Eating Disorder Awareness Week aims to reach wide variety of students
Eating disorders manifest themselves in many different ways and affect many different people, yet many people do not understand their serious repercussions.
Feb. 23, 2015
This week, MU is celebrating National Eating Disorder Awareness Week, a five-day event dedicated to raise awareness about the prevalence of eating disorders in today’s society.
From Monday, Feb. 23 through Friday, Feb. 27, a variety of events will take place on campus, all centered around spreading positive ideas about the body.
Over 15 organizations have teamed up to put on the events hoping to draw a more diverse audience.
While people typically associate eating disorders with females, a study posted on the NEDA’s website shows many boys who were surveyed had anorexia nervosa and bulimia nervosa.
This year, MU is hosting an event called “Brotein Culture,” on Thursday, Feb. 26, at noon at the Student Center that specifically addresses the struggle to maintain proper nutrition intake.
“This event is targeted towards the male population,” said Emily Babcock, a graduate assistant at the Wellness Resource Center. “Guys often feel that they don’t fit in a category.”
Babcock explained that eating disorders are not black and white. She said they are all on a spectrum and that everyone could be harboring an eating disorder in some way.
This general lack of understanding about eating disorders is what inspires the week of awareness, she said.
This year’s national theme for the week is “I had no idea,” according to NEDA’s website. The theme was drawn from people's tendencies to overlook warning signs and excuse common habits of those with eating disorders as symptoms of a ‘phase.’
By trying to reach a broad audience of students, MU’s Eating Disorder Awareness Week aims to educate those who potentially have eating disorders or know someone who could use help.
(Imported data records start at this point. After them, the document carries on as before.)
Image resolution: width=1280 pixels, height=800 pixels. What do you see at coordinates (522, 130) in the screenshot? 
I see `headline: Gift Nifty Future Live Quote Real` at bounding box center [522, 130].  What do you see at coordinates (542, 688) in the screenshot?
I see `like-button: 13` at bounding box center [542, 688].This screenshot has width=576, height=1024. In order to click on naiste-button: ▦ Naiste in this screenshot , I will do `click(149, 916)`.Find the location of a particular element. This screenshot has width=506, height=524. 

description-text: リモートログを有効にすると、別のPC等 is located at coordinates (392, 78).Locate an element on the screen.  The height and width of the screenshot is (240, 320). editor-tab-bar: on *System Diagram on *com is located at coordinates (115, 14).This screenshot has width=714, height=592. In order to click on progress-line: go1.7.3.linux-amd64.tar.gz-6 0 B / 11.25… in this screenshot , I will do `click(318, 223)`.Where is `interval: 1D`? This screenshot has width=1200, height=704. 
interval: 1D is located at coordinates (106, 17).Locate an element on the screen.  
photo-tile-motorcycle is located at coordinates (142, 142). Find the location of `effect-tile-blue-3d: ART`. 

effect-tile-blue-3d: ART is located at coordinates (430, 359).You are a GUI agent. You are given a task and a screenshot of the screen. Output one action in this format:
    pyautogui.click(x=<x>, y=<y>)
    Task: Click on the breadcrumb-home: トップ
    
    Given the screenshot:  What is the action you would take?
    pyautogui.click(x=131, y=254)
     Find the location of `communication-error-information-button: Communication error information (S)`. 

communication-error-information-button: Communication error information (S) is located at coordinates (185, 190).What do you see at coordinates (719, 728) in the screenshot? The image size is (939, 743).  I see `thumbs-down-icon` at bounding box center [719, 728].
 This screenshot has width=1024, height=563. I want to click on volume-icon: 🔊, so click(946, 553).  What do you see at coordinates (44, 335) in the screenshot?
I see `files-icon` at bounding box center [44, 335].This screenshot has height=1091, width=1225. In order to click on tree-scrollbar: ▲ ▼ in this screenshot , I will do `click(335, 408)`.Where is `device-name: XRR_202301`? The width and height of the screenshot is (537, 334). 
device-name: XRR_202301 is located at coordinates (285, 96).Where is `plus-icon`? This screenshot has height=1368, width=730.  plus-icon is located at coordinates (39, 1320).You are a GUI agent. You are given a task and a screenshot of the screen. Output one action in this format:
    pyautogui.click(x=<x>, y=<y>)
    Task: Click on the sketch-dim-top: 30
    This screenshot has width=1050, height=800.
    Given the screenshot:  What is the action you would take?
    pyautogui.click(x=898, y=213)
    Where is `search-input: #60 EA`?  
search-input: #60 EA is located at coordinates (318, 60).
The amount of people with eating disorders has been increasing for decades, according to NEDA’s website.
A study conducted for The Journal of Pediatrics found that 69 percent of young girls base their mental constructs about the “perfect body” on images from fashion magazines, and that media continues to send the message that thin people are prettier, more well-liked and have better lives than those who are of average weight or higher.
Many of the events during the week seek to dismiss the concept of society’s “ideal body.”
Stephanie Hernandez Rivera, the coordinator for the Multicultural Center, helped organize Body Monologues, one of this week’s events. It will be held on Wednesday, Feb. 25, at 5:30 p.m. in the Multicultural Center, and will feature slam poetry and encourage audience engagement.
“The goal of the event is reclamation of body identity,” Hernandez Rivera said.
Sophomore Dasia McCain said that Eating Disorder Awareness Week is very important.
“We’re all the same no matter how we look or our weight,” McCain said. “We shouldn’t allow ourselves to be judged.”